- [What is needed]:
Could you find every line in the entries below that holds the word "icon" and copy it?

*** Information provided ***

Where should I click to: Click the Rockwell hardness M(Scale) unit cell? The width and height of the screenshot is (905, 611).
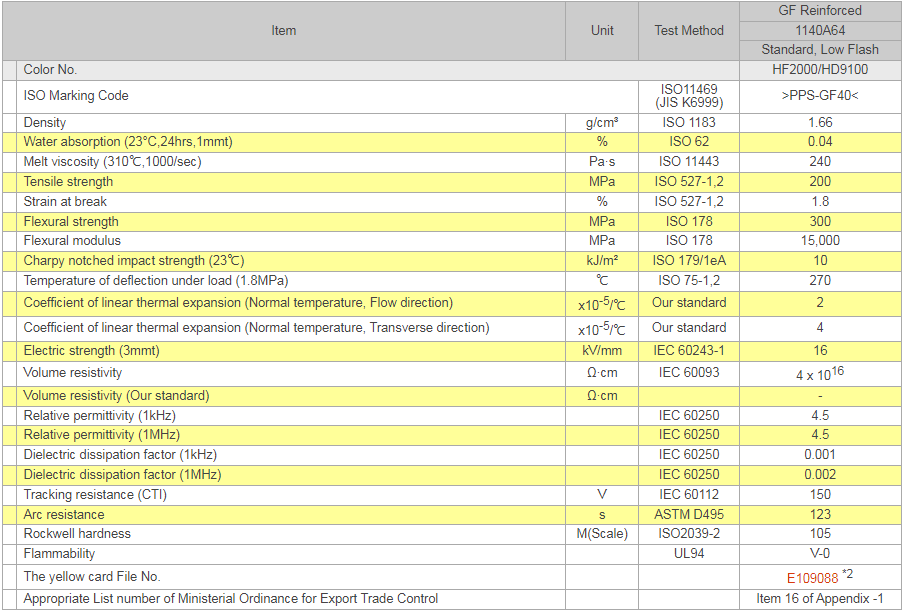(602, 534)
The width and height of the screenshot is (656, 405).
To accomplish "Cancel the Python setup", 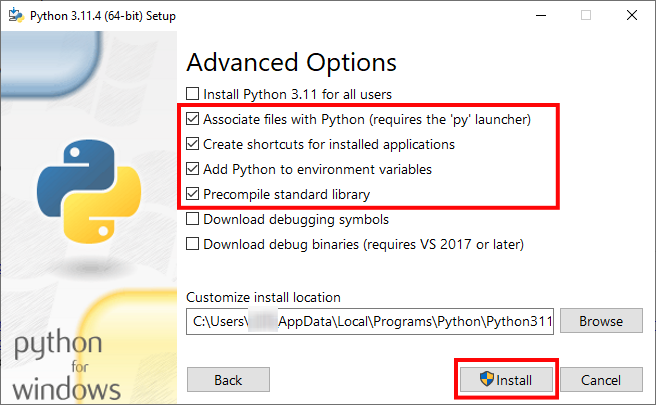I will pyautogui.click(x=600, y=380).
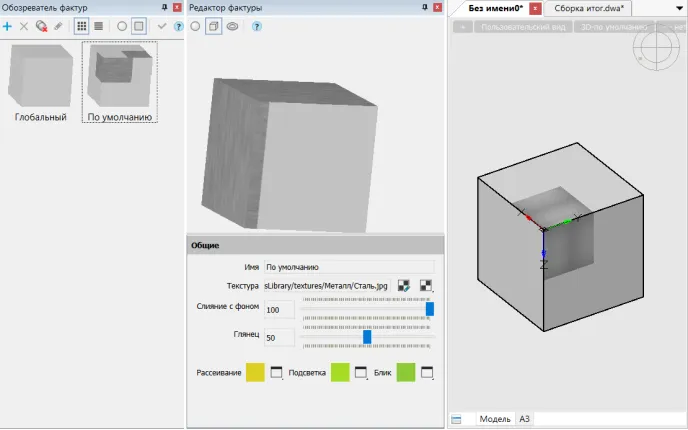Click the Глянец slider handle
Viewport: 688px width, 430px height.
click(x=367, y=337)
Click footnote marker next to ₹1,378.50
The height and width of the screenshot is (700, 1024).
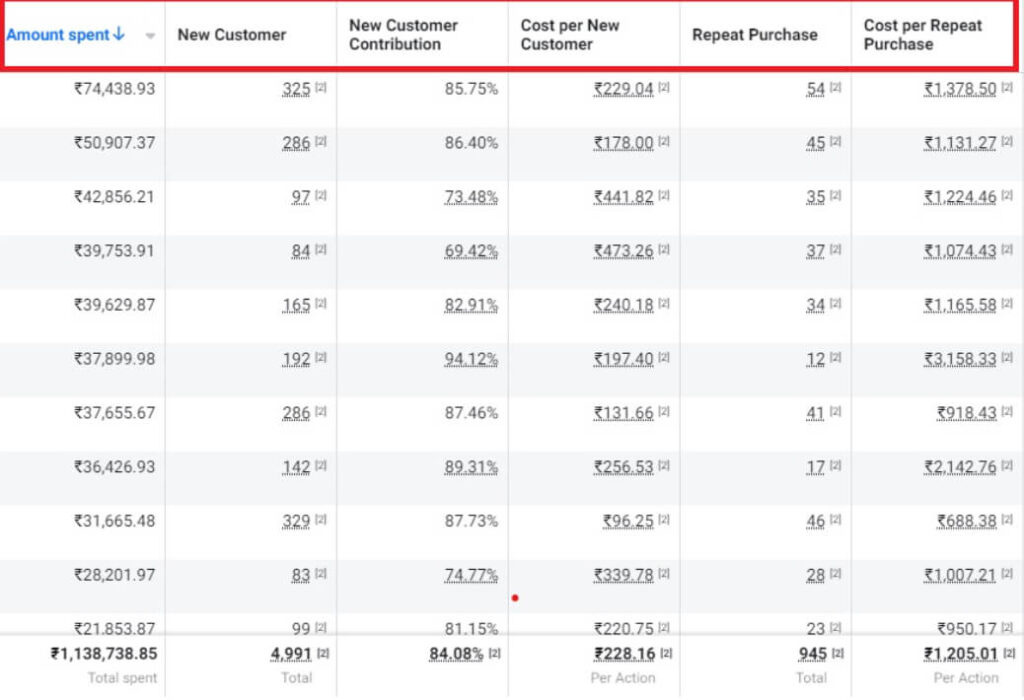pos(1006,88)
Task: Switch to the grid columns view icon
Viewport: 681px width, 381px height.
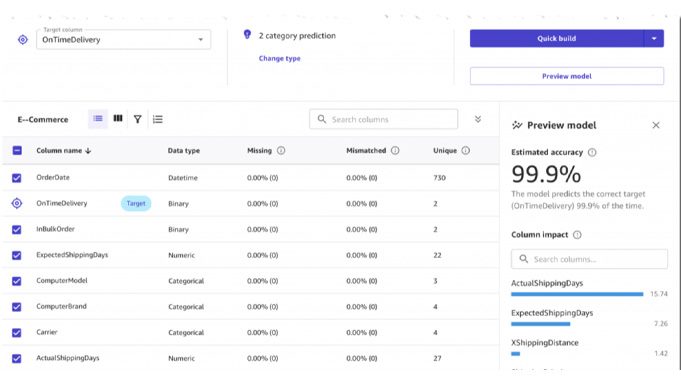Action: coord(118,119)
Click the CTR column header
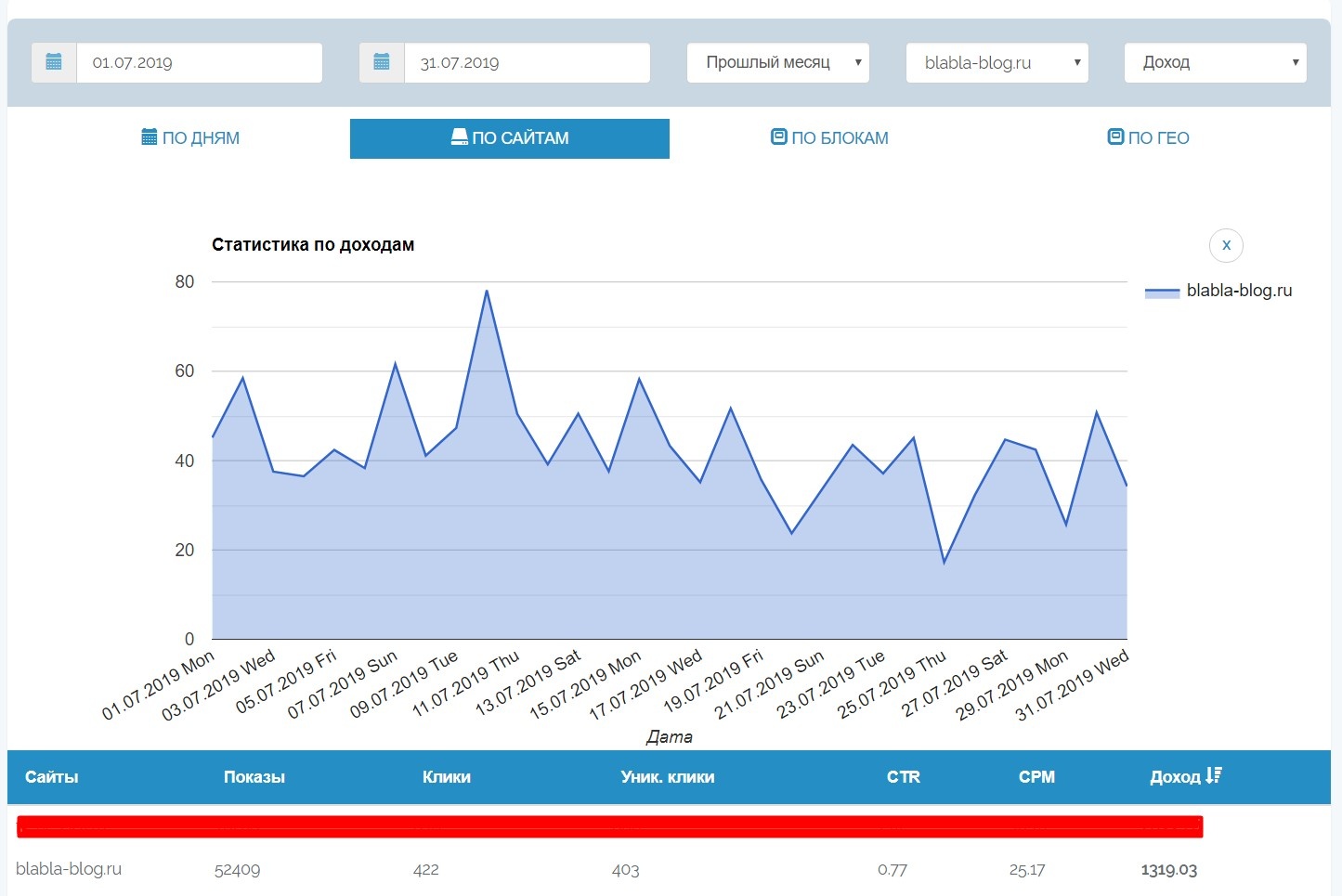The height and width of the screenshot is (896, 1342). (x=903, y=777)
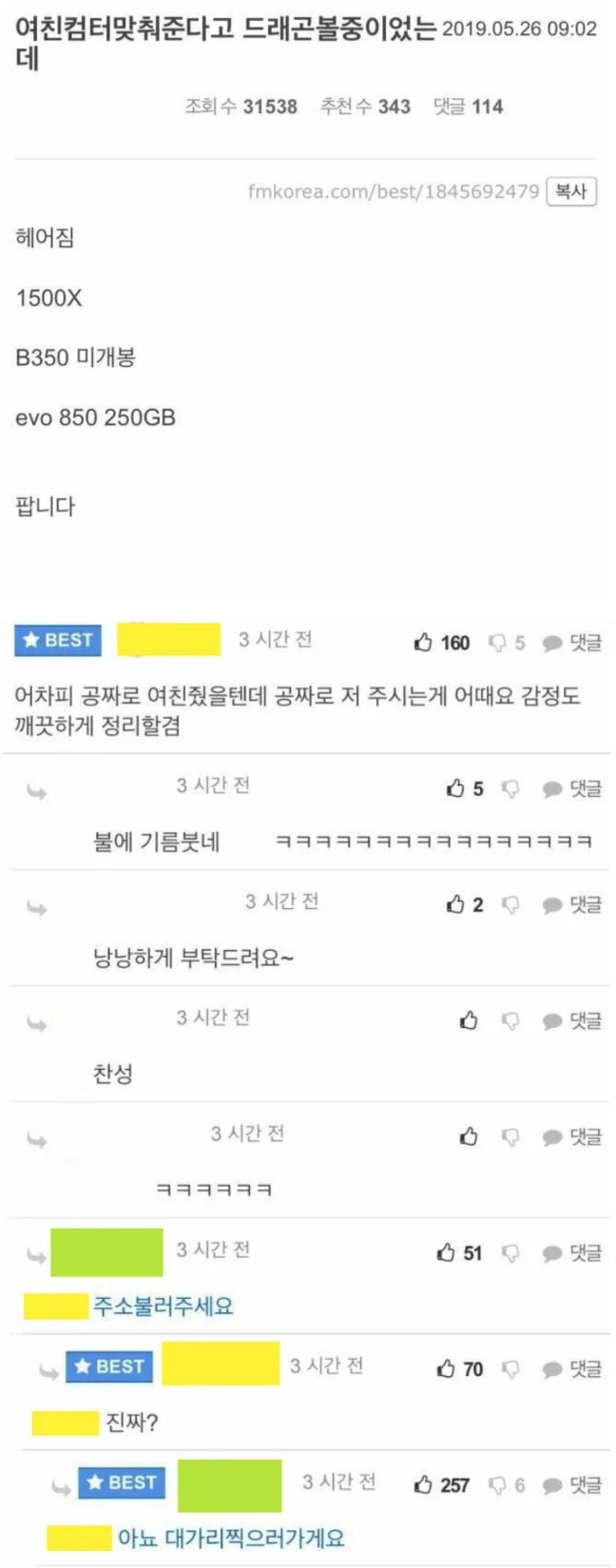Click the BEST badge beside the '진짜?' comment
Image resolution: width=616 pixels, height=1568 pixels.
(x=109, y=1366)
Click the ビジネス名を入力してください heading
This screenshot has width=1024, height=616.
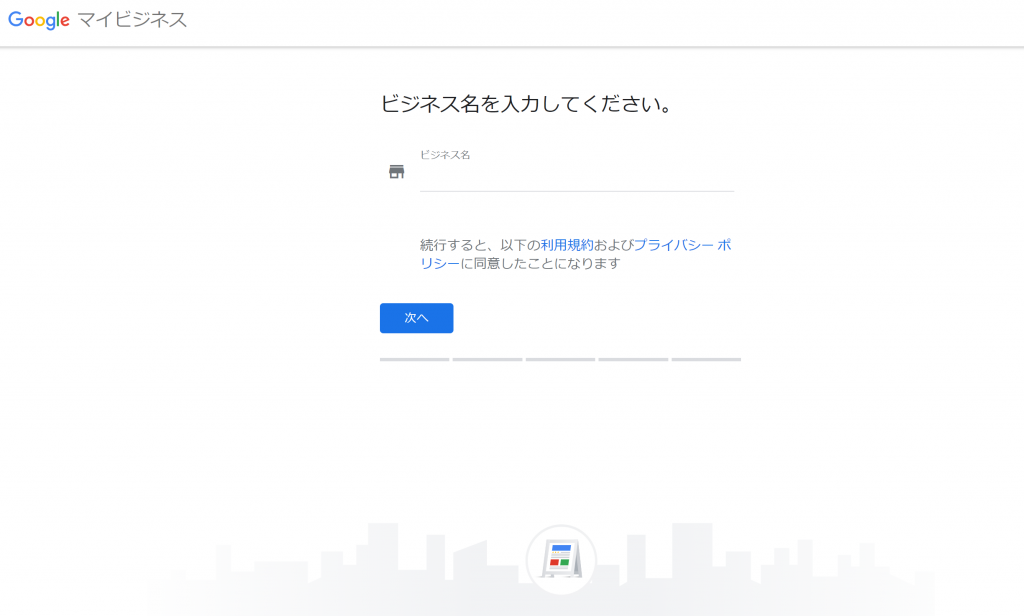click(526, 104)
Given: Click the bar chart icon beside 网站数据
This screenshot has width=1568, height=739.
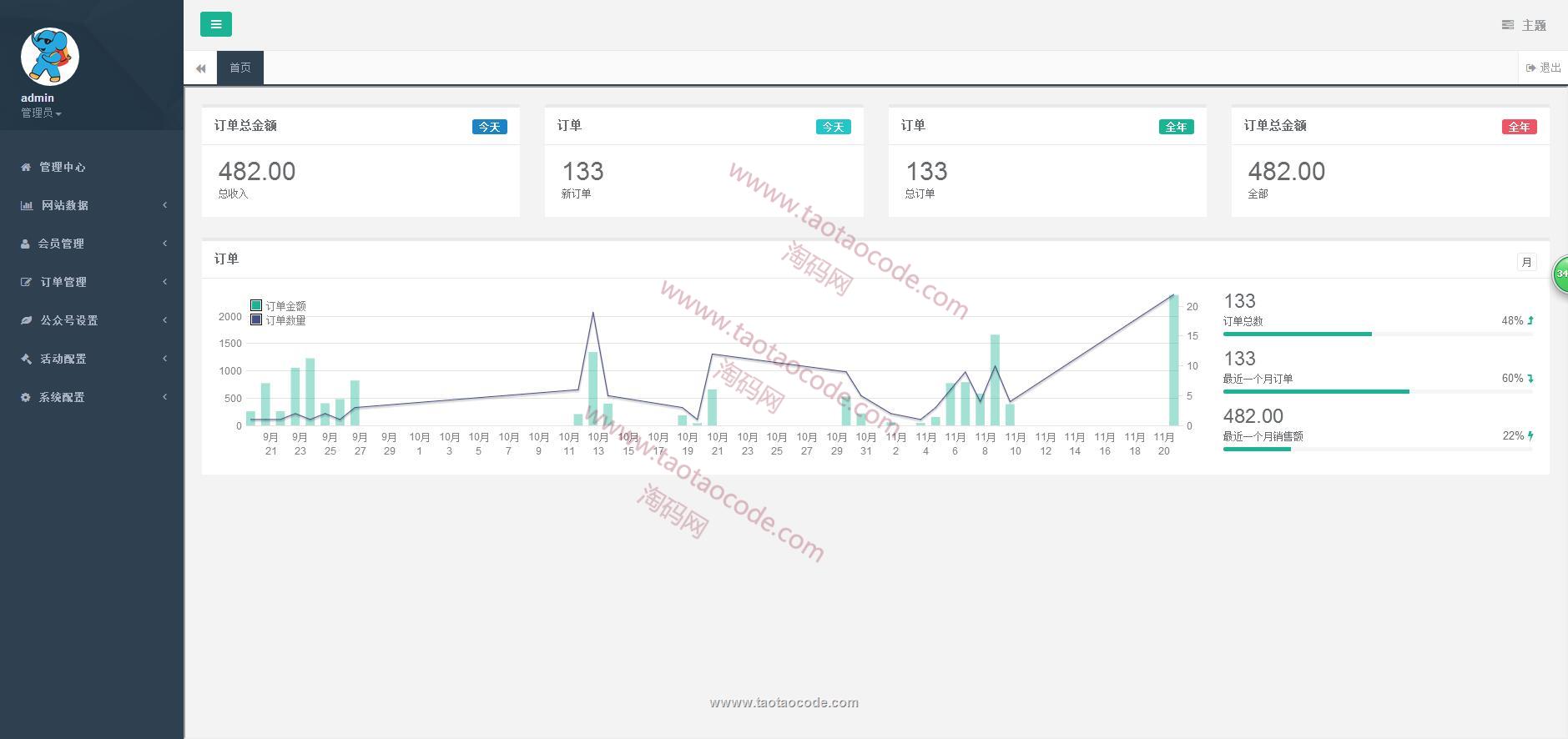Looking at the screenshot, I should point(27,205).
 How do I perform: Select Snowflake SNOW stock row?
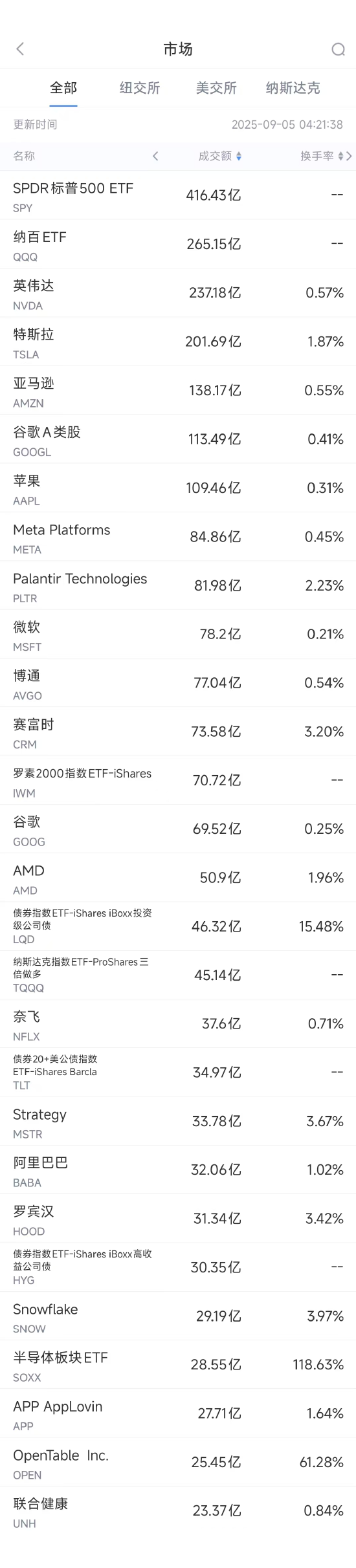(178, 1316)
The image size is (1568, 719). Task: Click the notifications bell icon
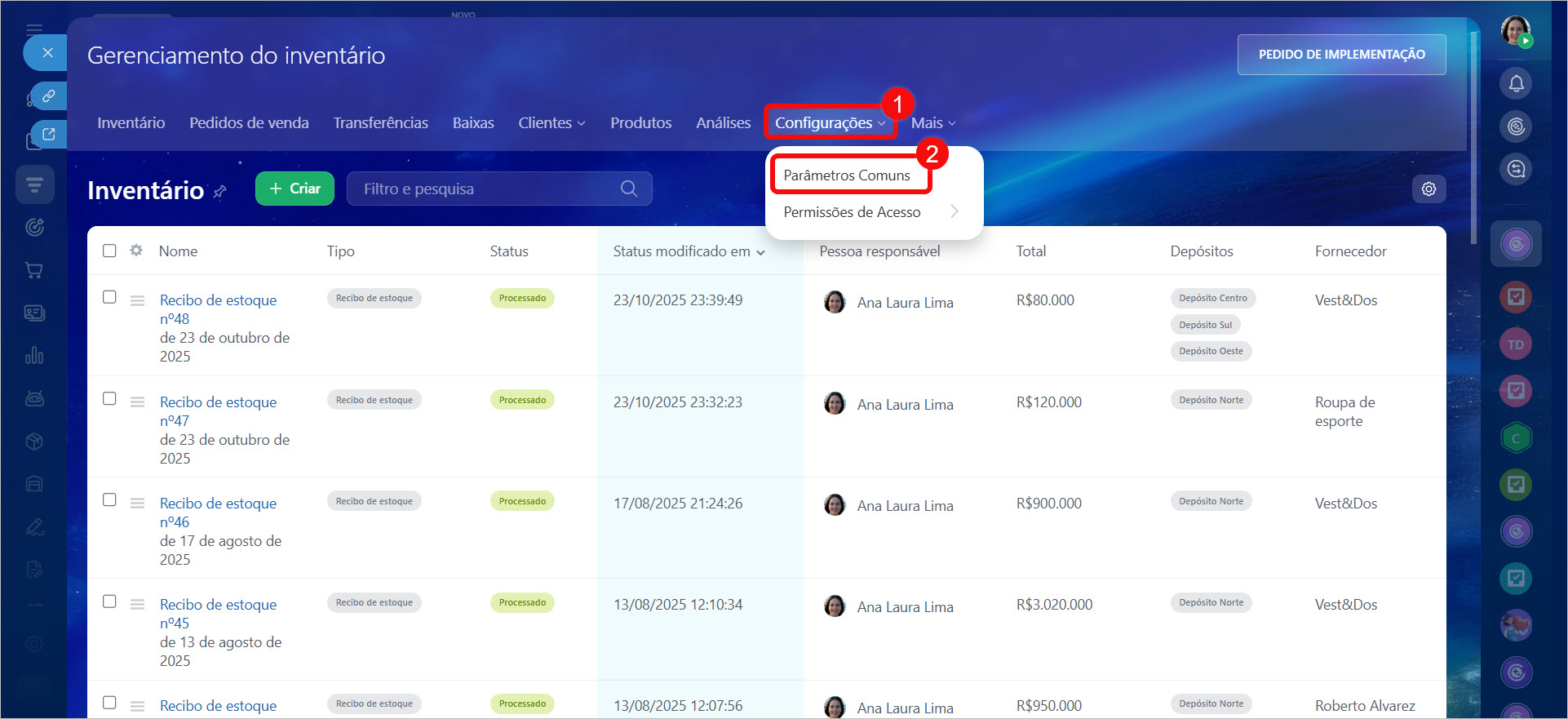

*** End of Information provided ***

- [Result for this exercise]:
Task: Switch to the grid columns view icon
Given: Click the bar chart icon beside 网站数据
The image size is (1568, 719). Task: Click the notifications bell icon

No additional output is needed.